Dr Cleveland:divine, whatever that looks like for them, yeah, and to truly know that they're sacred, and not just because they earned it or because they're showing up in a certain way. Yeah, right, that changes everything so good, so good. I appreciate you so much, I appreciate your time thank you wonderful wonderful such a thank you it's so fun to connect with you and to learn about more about your journey, so thank you thank you, yeah, yeah, I feel like I've already just like my mind is already just expanded, my heart is just expanded.
Melissa :So much in this conversation and, yeah, I will continue to follow and support your work thank you.
Dr Cleveland:is it katherine, catherine or?
Melissa :Melissa. My first name is Catherine, my middle name, I go by my middle name, melissa, but when doing this work, actually I I communicate with those who have crossed over. It's just always been a natural.

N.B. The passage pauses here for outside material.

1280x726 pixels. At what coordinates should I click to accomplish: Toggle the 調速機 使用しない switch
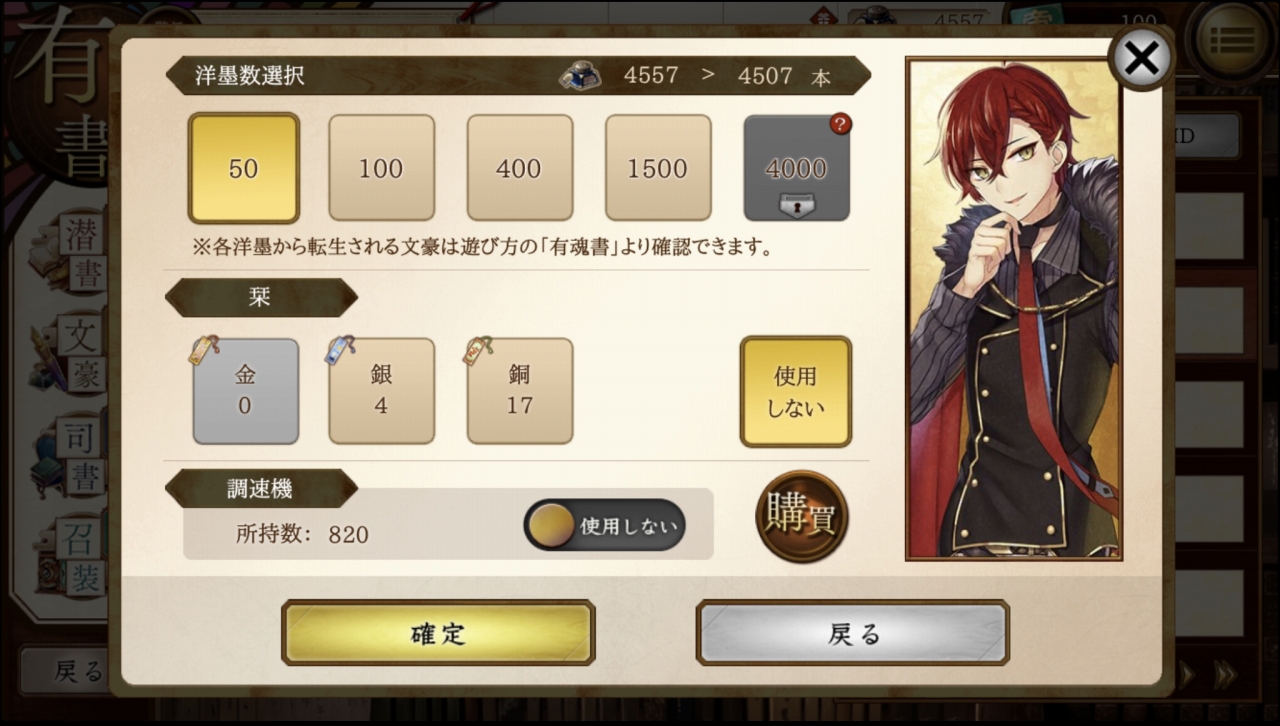[604, 525]
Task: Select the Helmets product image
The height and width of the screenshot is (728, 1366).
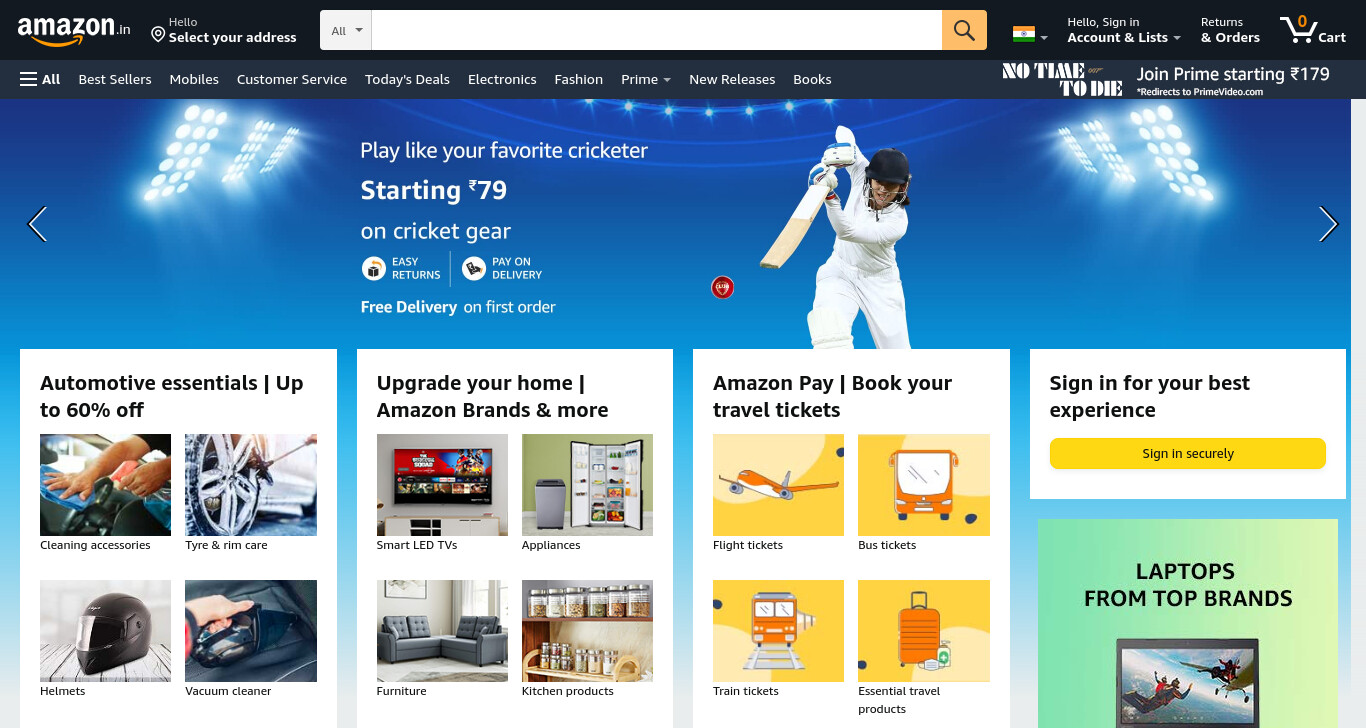Action: coord(105,631)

Melissa :Oh, cool okay yeah, and in doing this work, my, my grandmother actually came to me recently because they were the pastors of my church. My grandparents were, and my grandmother told me. She said, use my name, it'll give you my power. And so I started because I named after her. So I've started using the full name whenever I do this work because she told me to.
Dr Cleveland:I love that. Oh, that's beautiful. Oh yeah, awesome.
Melissa :Well, it's nice to meet you.
Dr Cleveland:Melissa Catherine. Enjoy the rest of your day, aloha.
Melissa :All right, god poders, I just wanted to add a little postscript to this conversation. Around 44 minutes in, I speak about my Native American heritage and how I haven't considered myself to be white. What I realized in this conversation is that that is just internalized shame. I've been looking away from that part of my ancestry, although it is just as real as my Native American heritage. I've been looking away from it because I see it as being so ugly and so awful. Now, without this conversation, I probably wouldn't have ever looked there or seen that.
Melissa :Even though I'm on this journey of looking into my own heritage, I approach the shameless liberation journey only looking at my Native American ancestors. This is the power of shame Shame hides. It's a shadow, it hides within us and without seeing this shadow, I would not have been able to shine a light on it. And, as you'll hear me say, often once you shine a light on the shadows, they aren't shadows anymore, right, they've stepped into the light, and then we can look at them clear example, for one, of why these conversations are so important, but also why it's important to never stop learning, because even when we feel like we've gotten something all figured out or that we're really on the right track. I promise you. There's always something lurking in the shadows that we need to look at. So I just wanted to share this experience with you.
Melissa :In the moment it didn't feel appropriate to stop the conversation, I was really enjoying all the wisdom being shared and wanted to be able to really put some introspection into it once the conversation was complete, but also felt like it was very important to add this to the conversation, as just in that moment I was able to see how much internalized shame I have over my white ancestry. So now I don't have to be ashamed. I can actually start working on that and start healing that part of myself which needs just as much healing as the part of my ancestry that was harmed. Thank you again for tuning in. I really appreciate you being here. These conversations are life-giving for me. I hope they are for you too. Thanks again. I hope you all have a wonderful day and I love you.